Rabbi Yehoshua ben Levi a dit : En ce qui concerne quiconque récite la prière additionnelle après sept heures du jour, selon Rabbi Yehouda, le verset déclare : « Ceux qui sont détruits [nugei] loin des Fêtes, je les rassemblerai de toi, eux qui portaient pour toi le fardeau de l’insulte » (Sophonie 3:18). D’où peut-on déduire que nugei est une expression de destruction ? Comme Rav Yossef a traduit le verset en araméen : La destruction vient sur les ennemis de la maison d’Israël, un euphémisme pour Israël lui-même, car ils ont retardé les temps des Fêtes à Jérusalem. Cela prouve à la fois que nugei signifie destruction et que la destruction vient sur ceux qui ne remplissent pas une mitsva au moment qui lui est fixé.
אָמַר רַבִּי אֶלְעָזָר: כׇּל הַמִּתְפַּלֵּל תְּפִלָּה שֶׁל שַׁחֲרִית לְאַחַר אַרְבַּע שָׁעוֹת לְרַבִּי יְהוּדָה עָלָיו הַכָּתוּב אוֹמֵר: ״נוּגֵי מִמּוֹעֵד אָסַפְתִּי מִמֵּךְ הָיוּ״. מַאי מַשְׁמַע דְּהַאי נוּגֵי לִישָּׁנָא דְצַעֲרָא הוּא? דִּכְתִיב: ״דָּלְפָה נַפְשִׁי מִתּוּגָה״. רַב נַחְמָן בַּר יִצְחָק אָמַר: מֵהָכָא: ״בְּתוּלוֹתֶיהָ נוּגוֹת וְהִיא מָר לָהּ״.

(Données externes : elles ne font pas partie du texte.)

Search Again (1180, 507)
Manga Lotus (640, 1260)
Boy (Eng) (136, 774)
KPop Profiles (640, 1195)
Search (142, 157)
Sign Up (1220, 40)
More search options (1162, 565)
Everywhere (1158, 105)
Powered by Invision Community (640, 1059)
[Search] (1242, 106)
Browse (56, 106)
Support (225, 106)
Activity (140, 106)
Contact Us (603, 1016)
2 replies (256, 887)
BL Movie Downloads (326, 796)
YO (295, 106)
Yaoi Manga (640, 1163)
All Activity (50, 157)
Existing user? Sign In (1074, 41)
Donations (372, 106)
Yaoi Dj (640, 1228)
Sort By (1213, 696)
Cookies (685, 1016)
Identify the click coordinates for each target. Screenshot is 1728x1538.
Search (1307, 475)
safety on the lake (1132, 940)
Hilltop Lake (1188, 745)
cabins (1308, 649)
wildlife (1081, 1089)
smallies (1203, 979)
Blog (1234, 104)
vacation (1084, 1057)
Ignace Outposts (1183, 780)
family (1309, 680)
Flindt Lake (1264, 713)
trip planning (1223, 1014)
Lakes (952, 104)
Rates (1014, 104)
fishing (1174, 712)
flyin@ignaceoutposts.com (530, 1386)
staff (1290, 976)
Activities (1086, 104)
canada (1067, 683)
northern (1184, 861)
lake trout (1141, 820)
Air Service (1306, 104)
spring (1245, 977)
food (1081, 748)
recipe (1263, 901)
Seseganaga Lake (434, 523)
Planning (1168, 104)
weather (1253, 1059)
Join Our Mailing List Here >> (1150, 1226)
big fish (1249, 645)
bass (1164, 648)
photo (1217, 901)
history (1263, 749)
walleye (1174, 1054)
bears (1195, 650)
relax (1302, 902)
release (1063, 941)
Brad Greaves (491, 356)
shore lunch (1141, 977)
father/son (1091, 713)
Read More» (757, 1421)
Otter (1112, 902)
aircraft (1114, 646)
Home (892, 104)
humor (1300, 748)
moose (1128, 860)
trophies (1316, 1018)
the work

De même, Rabbi Elazar a dit : En ce qui concerne quiconque récite la prière du matin après quatre heures du jour, selon Rabbi Yehouda, le verset déclare : « Ceux qui sont dans la tristesse [nugei] loin des Fêtes, je les rassemblerai de toi, eux qui portaient pour toi le fardeau de l’insulte » (Sophonie 3:18). D’où peut-on déduire que nugei est une expression de tristesse ? Comme il est écrit : « Mon âme se consume de chagrin [tuga] » (Psaumes 119:28). Rav Naḥman bar Yitzḥak a dit : La preuve que nugei indique la souffrance vient d’ici : « Ses vierges sont attristées [nugot] et elle est dans l’amertume » (Lamentations 1:4).